Si ce n’est déjà fait, lisez Nuremberg ou la Terre Promise de Maurice Bardèche. Vous comprendrez ce qui se déroule en ce moment, c’est-à-dire la mort de la démocratie juive de droit divin qui prétend régner éternellement sur les ruines de la race blanche d’Europe.

Les juifs et leurs vassaux étaient certains d’avoir remporté la victoire en déclenchant la guerre d’anéantissement de 1939 contre l’Allemagne libérée du judaïsme esclavagiste. Les peuples d’Europe étaient censés avoir été mis au tombeau pour l’éternité, ensevelis sous six mètres de démocratie juive.

Mais les dieux sont espiègles.

L’utopie cosmopolite s’effondre sur elle-même sous l’effet de l’émergence du nationalisme marron qui déclenche en réaction le réveil du nationalisme aryen, lequel n’a rien à voir avec le patriotisme café-au-lait de la droite réactionnaire.

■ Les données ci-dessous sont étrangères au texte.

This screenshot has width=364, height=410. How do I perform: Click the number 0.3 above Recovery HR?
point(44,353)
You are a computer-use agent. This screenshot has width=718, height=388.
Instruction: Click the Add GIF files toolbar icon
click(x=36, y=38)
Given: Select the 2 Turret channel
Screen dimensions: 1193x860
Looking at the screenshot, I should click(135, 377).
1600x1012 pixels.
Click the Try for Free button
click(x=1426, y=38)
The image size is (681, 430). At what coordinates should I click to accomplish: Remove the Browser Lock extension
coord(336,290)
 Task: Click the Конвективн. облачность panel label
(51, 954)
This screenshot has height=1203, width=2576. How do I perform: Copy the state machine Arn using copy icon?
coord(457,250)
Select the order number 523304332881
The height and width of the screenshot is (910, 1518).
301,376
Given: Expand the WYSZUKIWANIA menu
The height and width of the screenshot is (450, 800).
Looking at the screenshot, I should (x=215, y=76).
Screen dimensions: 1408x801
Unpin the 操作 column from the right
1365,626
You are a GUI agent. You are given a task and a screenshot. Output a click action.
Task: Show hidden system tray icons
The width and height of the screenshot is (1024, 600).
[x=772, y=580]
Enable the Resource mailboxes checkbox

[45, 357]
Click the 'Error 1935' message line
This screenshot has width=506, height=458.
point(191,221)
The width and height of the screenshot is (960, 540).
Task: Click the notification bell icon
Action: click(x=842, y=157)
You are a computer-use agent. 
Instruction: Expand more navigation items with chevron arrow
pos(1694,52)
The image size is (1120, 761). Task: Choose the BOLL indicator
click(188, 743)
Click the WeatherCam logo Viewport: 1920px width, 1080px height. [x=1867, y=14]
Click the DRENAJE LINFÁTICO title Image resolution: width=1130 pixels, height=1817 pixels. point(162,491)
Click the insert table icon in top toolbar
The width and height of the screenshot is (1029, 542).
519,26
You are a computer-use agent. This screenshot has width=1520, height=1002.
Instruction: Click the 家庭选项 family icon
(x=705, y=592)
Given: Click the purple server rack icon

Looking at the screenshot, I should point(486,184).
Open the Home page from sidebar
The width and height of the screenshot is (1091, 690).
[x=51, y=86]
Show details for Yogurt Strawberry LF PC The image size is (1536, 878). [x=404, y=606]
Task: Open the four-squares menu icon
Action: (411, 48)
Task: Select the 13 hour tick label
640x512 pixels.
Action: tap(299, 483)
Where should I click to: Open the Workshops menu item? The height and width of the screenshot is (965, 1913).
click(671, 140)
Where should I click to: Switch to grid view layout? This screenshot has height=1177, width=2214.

D’ailleurs cette droite est plus antiraciste que jamais, citant un juif après l’autre pour sauver la Gueuse.

Je suis très calme face à cette agitation sémitique.

Des centaines de milliers d’années d’évolution se dressent entre les juifs et le monde.

Les métèques de l’ordre juif n’y peuvent rien, leur république surnaturelle agonise, victime d’une indigestion de mahométans et de nègres d’Afrique.

Il aura suffi de 150 ans de républicanisme maçonnique et d’un youtre, Dreyfus, pour faire de la France une repoussante bauge à nègres travaillée par le fanatisme islamique, bastringue afro-oriental sur lequel surnage la couche de crasse juive.

Encore 50 ans de ce régime hébraïque et il sera impossible de discerner la France sera devenue une synthèse hideuse de l’Algérie et du Congo.

La prophétie du Führer s’accomplit.

Les juifs ont pour nous en stock tout ce qu’il faut de patriotisme chauffé à blanc : un patriotisme taillé sur mesure pour asseoir plus parfaitement la tyrannie juive actuelle. Un patriotisme antiraciste, « républicain » et « laïc », c’est-à-dire un patriotisme d’interdiction où l’âme du sang blanc est encore mieux étouffée par le chauvinisme créole.

Plus le temps passe et plus tout ce qui est tricolore pue le juif, est synonyme du juif et de ses intérêts tribaux.

Contrairement aux allogènes indisciplinés et brutaux qui sont chaque jour plus ambitieux, invasifs, vocaux dans leur haine colonisatrice, le juif, toujours archi-minoritaire, a mimé les codes sociaux et culturels des autochtones pour mieux infiltrer les sphères dirigeantes de la nation dont il aspire au gouvernement. D’où les difficultés qu’éprouve la plèbe a l’identifier et plus encore à comprendre ses manipulations.

C’est ainsi que l’esprit juif a subverti l’esprit français jusqu’à le remplacer intégralement, au point où, en 2021, la langue française est devenu un second yiddish.

Réduire le centre juif, pulvériser sa démocratie mensongère, égorger la République, voilà le programme. Et l’hyper racisme des afro-musulmans va nous y aider. Bloc racial contre bloc racial avec le juif entre les deux. C’est l’heure de la revanche.